For $i=1,...,n$ , obtain $E[Y_i|A=a^*,M=m,C=C_i]$ , $E[Y_i|A=a,M=m,C=C_i]$ , $E[Y_i|A=a^*,M=M_{a^*,i},C=C_i]$ , $E[Y_i|A=a^*,M=M_{a,i},C=C_i]$ , $E[Y_i|A=a,M=M_{a^*,i},C=C_i]$ and $E[Y_i|A=a,M=M_{a,i},C=C_i]$ from the regression model in step 1.
Impute the counterfactuals $E[Y_{a^*m}]$ , $E[Y_{am}]$ , $E[Y_{a^*Ma^*}]$ , $E[Y_{aMa}]$ , $E[Y_{aMa^*}]$ and $E[Y_{a^*Ma}]$ .
- Impute $E[Y_{a^*m}]$ by taking an average of $\{E[Y_i|A=a^*,M=m,C=C_i]\}_{i=1,...,n}$ .
- Impute $E[Y_{am}]$ by taking an average of $\{E[Y_i|A=a,M=m,C=C_i]\}_{i=1,...,n}$ .
- Impute $E[Y_{a^*Ma^*}]$ by taking an average of $\{E[Y_i|A=a^*,M=M_{a^*,i},C=C_i]\}_{i=1,...,n}$ .
- Impute $E[Y_{aMa}]$ by taking an average of $\{E[Y_i|A=a,M=M_{a,i},C=C_i]\}_{i=1,...,n}$ .
- Impute $E[Y_{aMa^*}]$ by taking an average of $\{E[Y_i|A=a,M=M_{a^*,i},C=C_i]\}_{i=1,...,n}$ .
- Impute $E[Y_{a^*Ma}]$ by taking an average of $\{E[Y_i|A=a^*,M=M_{a,i},C=C_i]\}_{i=1,...,n}$ .
Calculate causal effects with formulas in table 1 or table 2.

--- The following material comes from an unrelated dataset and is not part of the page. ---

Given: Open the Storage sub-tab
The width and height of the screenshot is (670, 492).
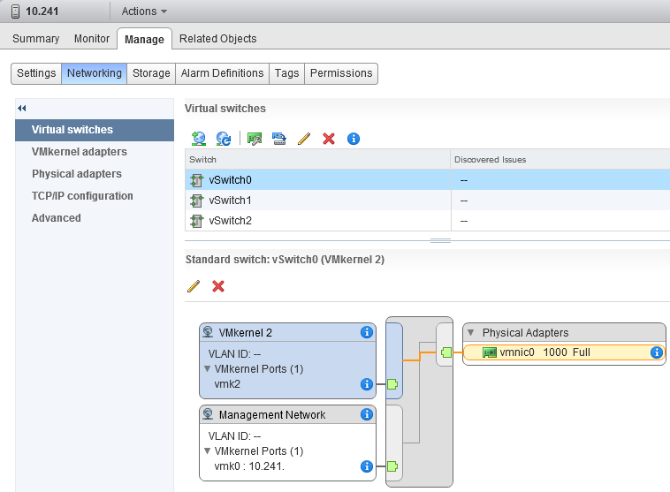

The Weighting-based Approach

With the weighting-based approach, CMAverse estimates causal effects through direct counterfactual imputation estimation by the following steps:

Fit a regression model for the distribution of $E(Y|A,M,C)$ . This regression model is specified by the yreg argument.
If $C$ is not empty, fit a regression model for $P(A|C)$ and obtain $P(A=A_i|C=C_i)$ for $i=1,...,n$ . This regression model is specified by the ereg argument.
For $i=1,...,n$ , obtain $E[Y_i|A=a^*,M=m,C=C_i]$ , $E[Y_i|A=a,M=m,C=C_i]$ , $E[Y_i|A=a^*,M=M_i,C=C_i]$ and $E[Y_i|A=a,M=M_i,C=C_i]$ from the regression model in step 1.
Impute the counterfactuals $E[Y_{a^*m}]$ , $E[Y_{am}]$ , $E[Y_{a^*Ma^*}]$ , $E[Y_{aMa}]$ , $E[Y_{aMa^*}]$ and $E[Y_{a^*Ma}]$ .
- Impute $E[Y_{a^*m}]$ by taking an average of $\{E[Y_i|A=a^*,M=m,C=C_i]\}_{i=1,...,n}$ .
- Impute $E[Y_{am}]$ by taking an average of $\{E[Y_i|A=a,M=m,C=C_i]\}_{i=1,...,n}$ .
- Impute $E[Y_{a^*Ma^*}]$ by taking a weighted average of $\{Y_i\}_{i\in \{i:A_i=a^*\}}$ , and each subject i is given a weight $\frac{P(A=A_i)}{P(A=A_i|C=C_i)}$ .
- Impute $E[Y_{aMa}]$ by taking a weighted average of $\{Y_i\}_{i\in \{i:A_i=a\}}$ , and each subject i is given a weight $\frac{P(A=A_i)}{P(A=A_i|C=C_i)}$ .
- Impute $E[Y_{aMa^*}]$ by taking a weighted average of $\{E[Y_i|A=a,M=M_i,C=C_i]\}_{i\in \{i:A_i=a^*\}}$ , and each subject i is given a weight $\frac{P(A=A_i)}{P(A=A_i|C=C_i)}$ .
- Impute $E[Y_{a^*Ma}]$ by taking a weighted average of $\{E[Y_i|A=a^*,M=M_i,C=C_i]\}_{i\in \{i:A_i=a\}}$ , and each subject i is given a weight $\frac{P(A=A_i)}{P(A=A_i|C=C_i)}$ .
Calculate causal effects with formulas in table 1 or table 2.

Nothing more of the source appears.